Title: Microclimatic constraints and revegetation planning in a variable environment

item Hardegree, Stuart
item Van Vactor, Steve

Submitted to: Weed Technology
Publication Type: Peer Reviewed Journal
Publication Acceptance Date: 8/12/2003
Publication Date: 11/1/2004
Citation: Hardegree, S.P., Van Vactor, S.S. 2004. Microclimatic constraints and revegetation planning in a variable environment. Weed Technology 18:1213-1215.

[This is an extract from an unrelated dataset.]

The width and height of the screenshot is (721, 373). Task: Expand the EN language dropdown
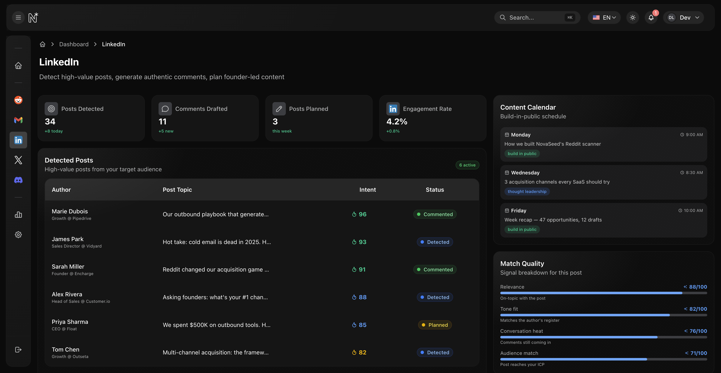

Interpretive Summary: Millions of acres of sagebrush-bunchgrass rangeland have been replaced by cheatgrass in the Intermountain western United States. Restoration of these systems with desirable native plant species is hindered by high variability in rainfall from year to year and funding constraints that limit revegetation activities to post-fire rehabilitation efforts. Historical rainfall data and computer models were used to analyze historical probabilities of favorable conditions for establishment of native plants. It was determined that revegetation and restoration strategies could be optimized by separating emergency-rehabilitation and restoration objectives, consideration of non-native plant materials in dry years, and addressing restoration needs only in years when establishment of native plants would be feasible. It was also suggested that non-native plants should be considered as an intermediate plant community in restoration of native sagebrush-steppe vegetation. Utilization of weather data and forecasting could reduce the cost of revegetation and restoration and increase the probability of success by focusing efforts on time periods where there is a reasonable expectation of success.

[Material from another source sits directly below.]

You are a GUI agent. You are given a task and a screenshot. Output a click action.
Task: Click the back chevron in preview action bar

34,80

Technical Abstract: Water availability is a primary determinant of successful plant establishment on western rangelands. Two major factors that determine water availability are seasonal and annual patterns of precipitation, and the presence of competitive annual weeds. Seedbed-microclimate and germination-response models can be used to evaluate alternative management treatments and plant materials; and to incorporate medium and long-term weather forecasts into real-time management planning. In order to take full advantage of these tools it is necessary to separate short-term soil-stabilization, and longer-term biodiversity and restoration objectives. Emergency rehabilitation policies prioritize establishment of plants that will both stabilize the soil and compete successfully with invasive weeds. Weather-forecast information and modeling may be more useful to longer-term restoration planning where revegetation and weed-control actions can be deferred to coincide with a favorable microclimatic forecast.